» **Articolo**
È stata approvata il 6 febbraio 2013 dal Parlamento Europeo (con 502 voti a favore, 137 contrari e 27 astensioni) la nuova Riforma della Politica Comune della Pesca (PCP), che va a sostituire l’attuale PCP (che risale al 2002) e che entrerà in vigore a partire dal 2014. Vediamo di che si tratta.
Il problema fondamentale della pesca in Europa è il sovrasfruttamento degli stock ittici: si pesca troppo, più di quanto i nostri mari sono in grado di sostenere, e si pesca male (le forme di pesca intensiva tuttora praticate in Europa sono estremamente dannose per i fondali e per gli ecosistemi marini). I pesci a rischio estinzione sono in continua crescita, e la situazione è sempre più critica.
Quaclosa per fermare questa tendenza è già stata fatta, in particolare l’introduzione della patente a punti per la pesca (ma dopo qualche mese positivo, le infrazioni sono poi riprese a “buon” ritmo…) e il fermo pesca nell’Adriatico. I pescatori italiani sono esasperati da questo inasprimento di regole e sanzioni, anche perché il settore è già provato dal calo delle vendite, dall’introduzione dell’iva al 10% sul gasolio dei pescherecci e dal potenziamento della concorrenza per effetto della liberalizzazione dei commerci con il Marocco (un altro aspetto problematico è la mancanza di una vera tutela del pesce Made in Italy nelle etichette, anche su questo fronte qualcosa di recente si è mosso, dall’introduzione del marchio “Solo Pesce Italiano” alla nascita del consorzio del tonno rosso italiano “Mare Nostrum Tuna“).

» **Obiettivo**
Aggiorna l'articolo sulla riforma della pesca riscrivendo tutto il brano da "È stata approvata" giù fino a "che si tratta.", con "Parlamento Europeo" al posto del quale compare "Consiglio dell'Unione Europea". L'elenco non serve per svolgere questo lavoro.

» **Dati registrati**
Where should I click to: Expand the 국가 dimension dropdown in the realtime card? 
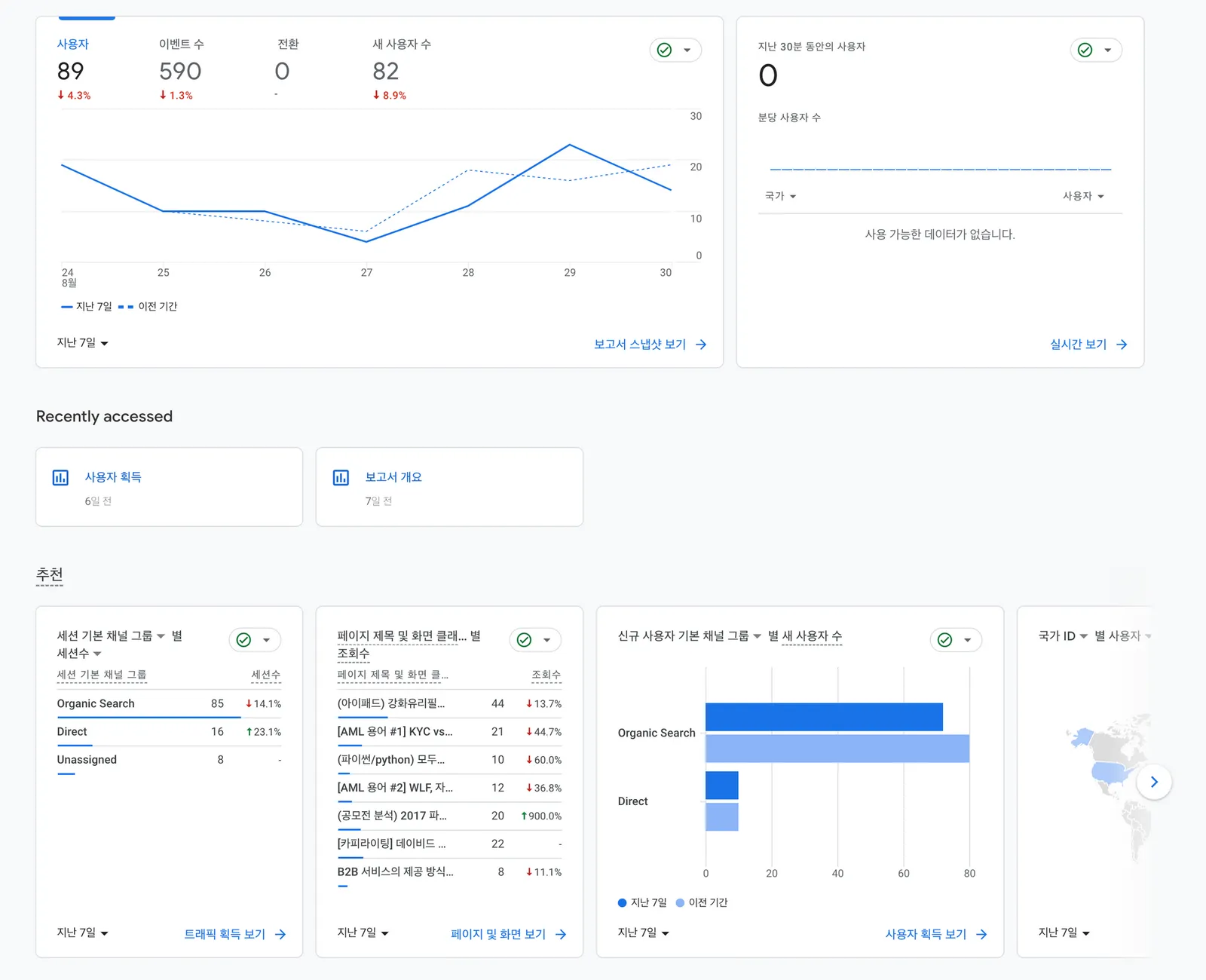[x=781, y=196]
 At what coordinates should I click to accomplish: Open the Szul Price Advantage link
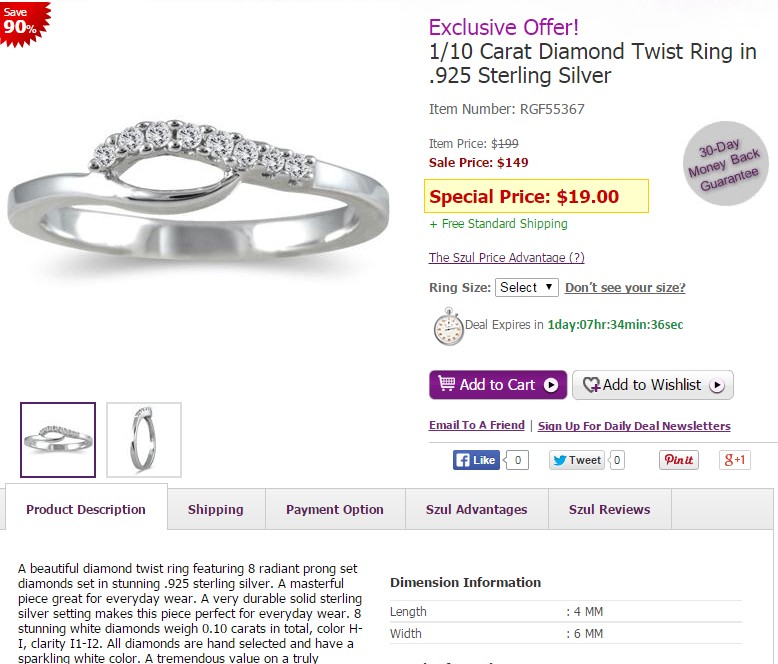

» **Risposta**
È stata approvata il 6 febbraio 2013 dal Consiglio dell'Unione Europea (con 502 voti a favore, 137 contrari e 27 astensioni) la nuova Riforma della Politica Comune della Pesca (PCP), che va a sostituire l’attuale PCP (che risale al 2002) e che entrerà in vigore a partire dal 2014. Vediamo di che si tratta.